Crecer dentro del México de los sesenta era experimentar una serie de infortunios con los que las nuevas generaciones ya no cuentan. Para B. y para mí, ir al cine aún significa salir de paseo, entregarnos a una diversión que tendría que coronarse con alguna degustación de un postre al salir o cuando menos tratar de encontrar lo especial del día en que fuimos llevados al cine. Recuerdo la primera de las películas que fui a ver a un cine que semejaba un castillo en la colonia del Valle. Fui con la sirvienta y el chofer, ellos en clara salida romántica y yo como buen hijo de la servidumbre. El cine estaba adornado con motivos de Disney y sus personajes; era muy común llegar antes de que empezara la película para salir corriendo hacia el frente de la pantalla a tirar patadas voladoras o tratar de golpear a un niño menor que tú. Lo hice durante todas la incursiones al cine y creo que nunca salí golpeado o al borde del llanto. Recuerdo también haber visto en ese cine “El libro de la selva”, “Bambi” y “Dumbo”.

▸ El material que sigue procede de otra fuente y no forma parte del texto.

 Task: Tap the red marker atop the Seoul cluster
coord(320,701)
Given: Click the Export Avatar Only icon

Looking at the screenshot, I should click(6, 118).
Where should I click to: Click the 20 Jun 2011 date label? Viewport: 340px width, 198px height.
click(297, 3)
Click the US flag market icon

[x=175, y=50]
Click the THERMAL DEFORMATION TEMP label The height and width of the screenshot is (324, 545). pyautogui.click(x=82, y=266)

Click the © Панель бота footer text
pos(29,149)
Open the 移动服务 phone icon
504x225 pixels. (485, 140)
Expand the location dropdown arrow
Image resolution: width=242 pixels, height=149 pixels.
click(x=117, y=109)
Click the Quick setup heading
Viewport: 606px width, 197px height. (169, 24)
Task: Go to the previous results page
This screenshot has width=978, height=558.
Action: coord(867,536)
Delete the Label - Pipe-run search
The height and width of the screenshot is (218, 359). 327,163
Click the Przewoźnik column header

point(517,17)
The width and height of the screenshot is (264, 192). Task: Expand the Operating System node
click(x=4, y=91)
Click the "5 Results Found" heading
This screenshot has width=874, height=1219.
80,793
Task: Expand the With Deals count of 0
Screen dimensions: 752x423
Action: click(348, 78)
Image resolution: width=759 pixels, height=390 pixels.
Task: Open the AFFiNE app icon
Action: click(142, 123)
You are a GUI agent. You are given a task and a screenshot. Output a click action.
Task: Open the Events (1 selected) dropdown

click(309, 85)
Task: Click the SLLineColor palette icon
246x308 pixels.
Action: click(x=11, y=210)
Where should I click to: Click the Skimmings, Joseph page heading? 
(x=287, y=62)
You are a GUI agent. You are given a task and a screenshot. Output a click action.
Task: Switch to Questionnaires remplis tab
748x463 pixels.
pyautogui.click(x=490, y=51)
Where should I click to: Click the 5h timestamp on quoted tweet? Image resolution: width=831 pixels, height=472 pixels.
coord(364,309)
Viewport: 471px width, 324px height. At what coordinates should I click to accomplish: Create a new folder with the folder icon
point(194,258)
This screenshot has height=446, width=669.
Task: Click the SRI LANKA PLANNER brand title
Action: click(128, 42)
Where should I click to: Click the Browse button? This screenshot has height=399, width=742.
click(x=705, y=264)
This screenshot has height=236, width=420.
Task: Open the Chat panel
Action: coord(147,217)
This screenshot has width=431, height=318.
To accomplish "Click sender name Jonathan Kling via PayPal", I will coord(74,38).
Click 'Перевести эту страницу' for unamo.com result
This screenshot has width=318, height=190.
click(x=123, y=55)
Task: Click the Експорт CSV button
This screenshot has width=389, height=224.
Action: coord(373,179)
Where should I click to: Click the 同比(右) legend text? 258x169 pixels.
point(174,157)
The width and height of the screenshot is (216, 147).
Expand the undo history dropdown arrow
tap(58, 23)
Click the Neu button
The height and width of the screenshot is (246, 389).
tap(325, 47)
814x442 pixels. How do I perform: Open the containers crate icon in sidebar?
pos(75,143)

“El libro de la selva” no me gustó, nunca entendí lo que pasaba y no era admirador de la voz de Tin Tán como para que todo aquello me cautivara; con “Bambi” lloré porque su madre muere y lo deja solo en el mundo y yo iba con la sirvienta. En la época de Dumbo fui objeto de burlas y escarnio de mis compañeros de primaria por orejón, por lo que nunca me pude sobreponer a tener las orejas grandes y no poder volar. Ahora existe una inmensa posibilidad para que los niños satisfagan su deseo de ver la misma historia en diferentes escenarios, desde el fondo del mar, pasando por el desierto, el polo norte, hasta el espacio sideral. Animales de todas las especies generados por computadora (aunque los pingüinos han cautivado los corazones de los angelitos) articulan lenguajes que suenan crípticos, distantes y sofisticados porque, al mismo tiempo, tratan de cautivar al padre que se tiene que chutar sus contenidos para compartir un día en familia.

Los niños de hoy, además, cuentan con sistemas caseros de reproducción que les dan la posibilidad de poseer la misma historia en toda sus manifestaciones posibles. La tecnología, por si fuera poco, les brinda la oportunidad de que la definición de la imagen cada día sea más nítida hasta llegar a poderle ver las arrugas a Shrek, ahora que se ha puesto más viejo. Los niños cuentan con una filmoteca bastante sustancial que los hace consumidores de las mismas películas una y otra vez. Como padre moderno no puedes resistir hacer comparaciones de lo que fue tu infancia (miserable por cierto), y lo bien que se la pasan tus hijos con todo aquello que te hubiera gustado consumir, pero sobre todo por tener un padre tan a toda madre como uno. En cierta medida la filmoteca de tus hijos es la muestra de todo un sin número de desesperanzas que te llevaron a enfrentar al mundo tal como eres pero con más inseguridades. Mis hijas, por ejemplo, emplean horas en discutir qué película verán y uno de los argumentos más convincentes es el que no la han visto en mucho tiempo (léase dos semanas). Este tiempo, para ellas infinito, las confronta con algunos olvidos de las partes sin importancias de la trama y de las secuencias en las que se muestran los personajes como seres menesterosos o sin contenido de aventura. Hace unos días fui juez de la dictaminación de una película; el método que emplearon para desatar el enredo fue que el azar dejara caer su poder providencial, yo sólo fungí para validar a la ganadora y tratar de contener todo conato de bronca en caso de que hubiera. En esa ocasión “Rataouille” quedó eliminada en favor de “The Incredibles”. Como estaba ahí para ser testigo y nada mejor que hacer me tiré en el sillón a ver, o mejor, a dormir mientras veía la secuencia inicial que ya había olvidado. A los pocos segundos la recordé y no pude dejar de pensar en toda la influencia de Watchmen, pero en especial en cómo la historia se repetía y mis hijas volvían a hundirse en su narración para ver a una familia de héroes venida a menos y presa de un aparataje capitalista donde los héroes no tenían cabida, para después descubrir que en realidad son indispensables para la paz y la justicia del mundo. Dormí durante buena parte de la película, y fui víctima del reproche de mis hijas por no haber visto con ellas por enésima ocasión la misma película.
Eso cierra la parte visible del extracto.